# Instructions to follow
Would you restate, word for word, only the lines starting at the one with "The image size" and ending with the final line of the entries below? Pictures stay out.

# Dataset records
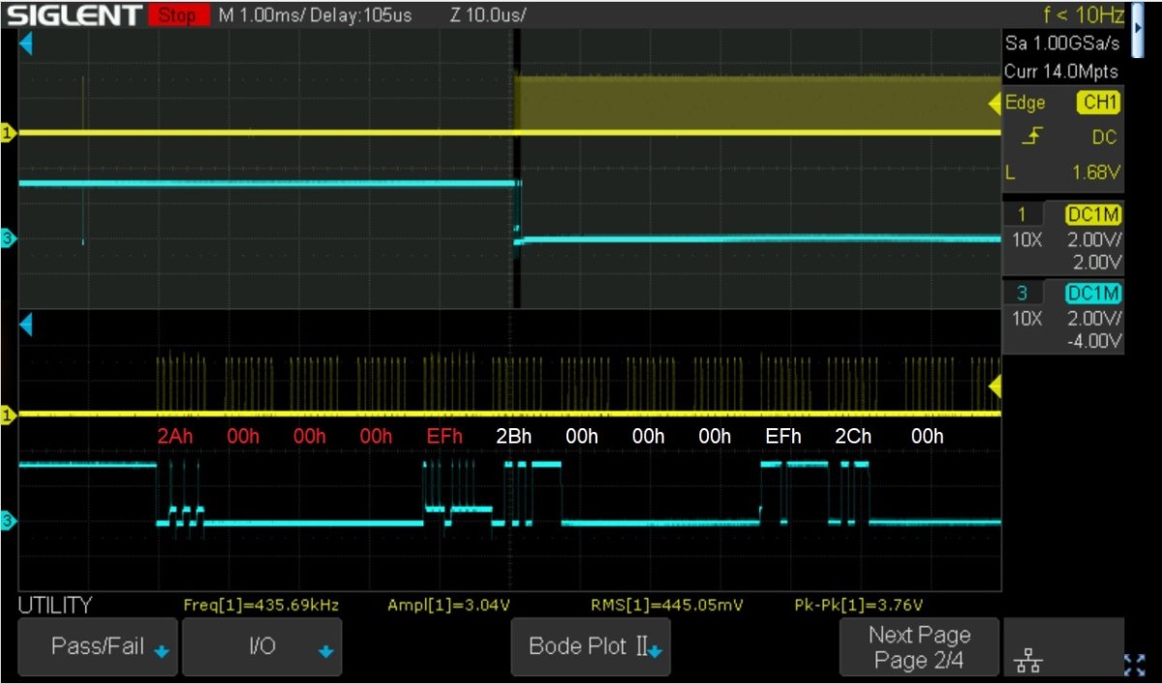Select the CH1 trigger source label
Viewport: 1162px width, 684px height.
(x=1098, y=104)

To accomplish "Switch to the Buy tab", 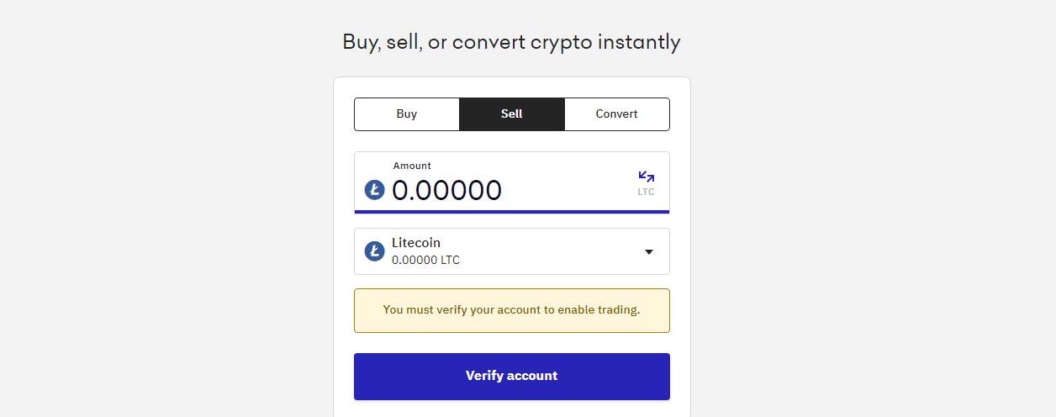I will tap(407, 114).
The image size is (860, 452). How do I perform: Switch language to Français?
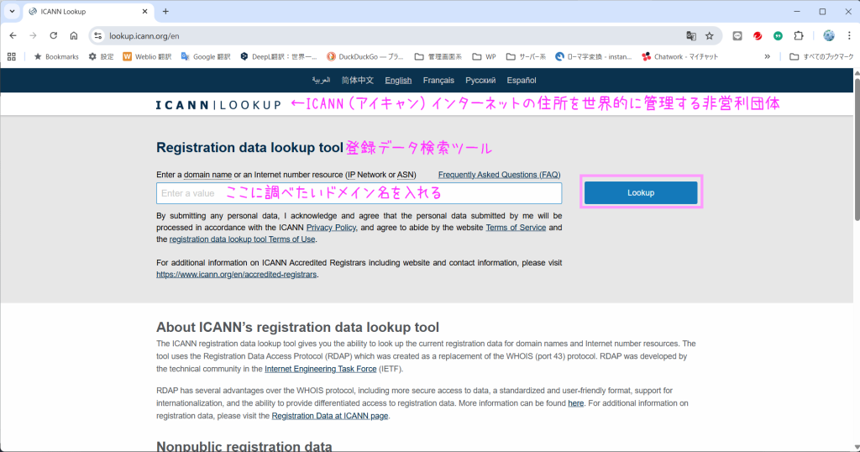[438, 81]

# Your solution
The image size is (860, 452). How do I perform: Switch language to Français?
[438, 81]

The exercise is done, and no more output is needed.